Mounting concerns over digital asset treasuries buying crypto near the top of the market may be weighing on overall sentiment.

Yaël Bizouati-Kennedy

Ethereum, the second-largest crypto by market cap, dropped below $4,000 early Thursday for the first time since August 7, down over 4% in the past 24 hours and 19% from just over a month ago, when it hit an all-time high of $4,946.

Ethereum ETFs are also suffering, with $296 million in outflows since Monday, according to SoSoValue data.

Michael McCluskey, CEO of Sologenic, told Sherwood News that ethereum’s volatility isn’t a reflection of its fundamentals; rather, it’s the byproduct of new economic forces, namely large-scale institutional players entering in ways the network has never experienced.
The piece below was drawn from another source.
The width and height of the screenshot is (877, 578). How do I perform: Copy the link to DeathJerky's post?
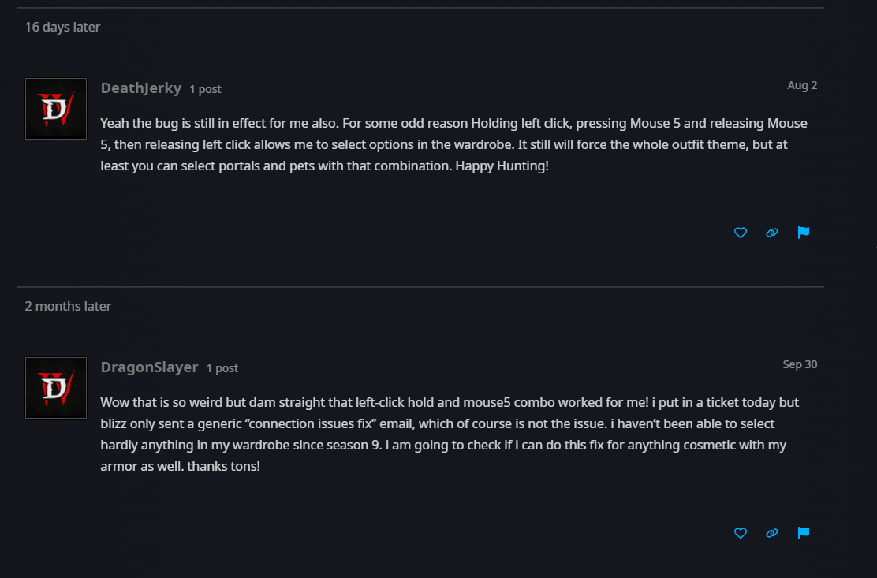click(772, 233)
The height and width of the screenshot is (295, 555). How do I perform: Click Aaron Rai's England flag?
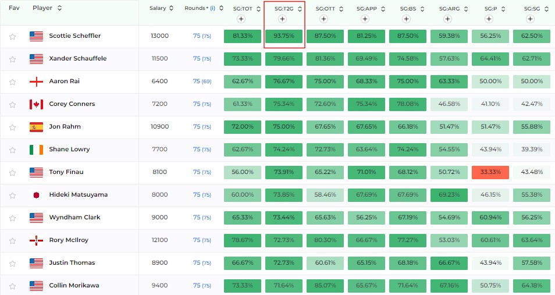[x=36, y=81]
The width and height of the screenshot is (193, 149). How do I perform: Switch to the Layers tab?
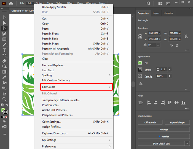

“Although this shift brings short-term turbulence, it also signals ethereum’s progression into mainstream finance. Mix this with a recent historic market rally, key US inflation data, and fresh signals from the Federal Reserve, and you have investors who are jittery,” he said, adding that as tokenization of real-world assets gains traction on ethereum, institutional participation should stabilize markets and reinforce ETH’s role as a core digital asset.

Kevin Rusher, founder of real-world asset protocol RAAC, said there was another factor: mounting concerns over digital asset treasuries buying crypto near the top of the market, which is weighing on overall sentiment. 
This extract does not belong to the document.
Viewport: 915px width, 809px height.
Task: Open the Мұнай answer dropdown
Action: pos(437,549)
“Add to this the competition from other chains, and it makes sense that ETH has given up some of its gains,” he said. 

Despite the volatility, ethereum advocates are marching on with their plans. Rex-Osprey, fresh off the launches of its XRP and dogecoin ETFs, launched its ETH + Staking ETF, the first US ETF to give investors exposure to ethereum with staking rewards.
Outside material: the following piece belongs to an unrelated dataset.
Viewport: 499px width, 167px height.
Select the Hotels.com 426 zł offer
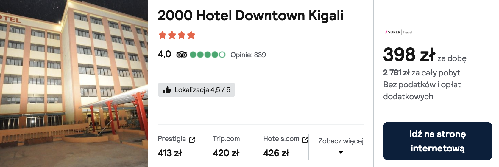click(286, 146)
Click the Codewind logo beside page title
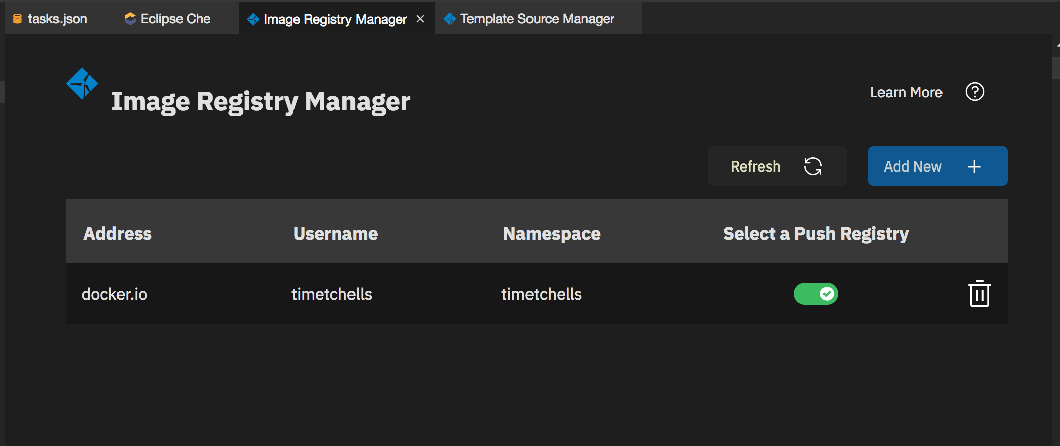The width and height of the screenshot is (1060, 446). point(82,84)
“Making the returns of ETH plus staking available to investors in their securities accounts is a big step forward for both ETH and the ETF industry,” Rex Shares CEO Greg King told Sherwood.

The SEC also just approved the expansion of the Hashdex Nasdaq Crypto Index US, which offers exposure to ethereum, bitcoin, XRP, solana, and stellar.

Greg Benhaim, executive vice president of product at digital asset manager 3iQ, said that while the SEC’s new generic listing standards rule seems bullish for the industry, it may be challenging for issuers to fight to raise capital when new products are being listed every single day.

“The average investor may have a tough time distinguishing between which coins to purchase,” Benhaim said. “Over the long term, this will pave the way for the industry to identify which assets have significant retail appeal in ETF format and which don’t.”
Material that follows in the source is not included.